§ **Available data**:

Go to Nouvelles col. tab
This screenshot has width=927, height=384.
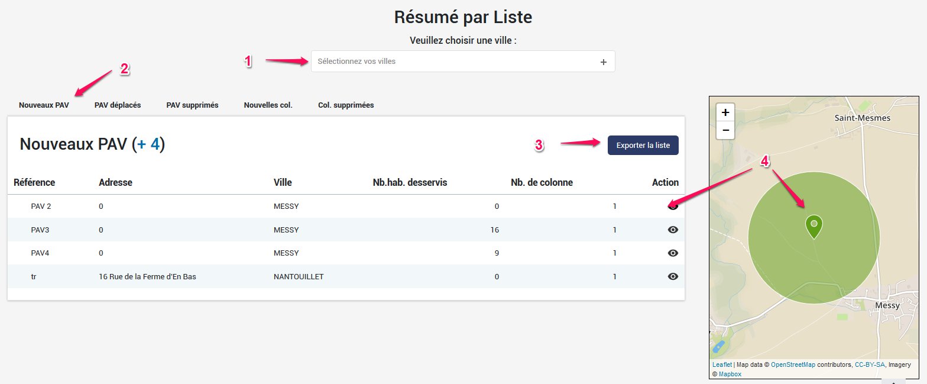[268, 105]
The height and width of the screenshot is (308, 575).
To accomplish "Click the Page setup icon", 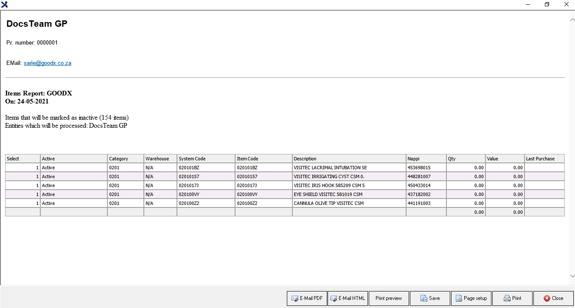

§ **Work request**: One exact copy of the data, no pictures: write it out line for line.

§ **Result below**:
Go to Nouvelles col. tab
This screenshot has width=927, height=384.
[268, 105]
The height and width of the screenshot is (308, 575).
To accomplish "Click the Page setup icon", 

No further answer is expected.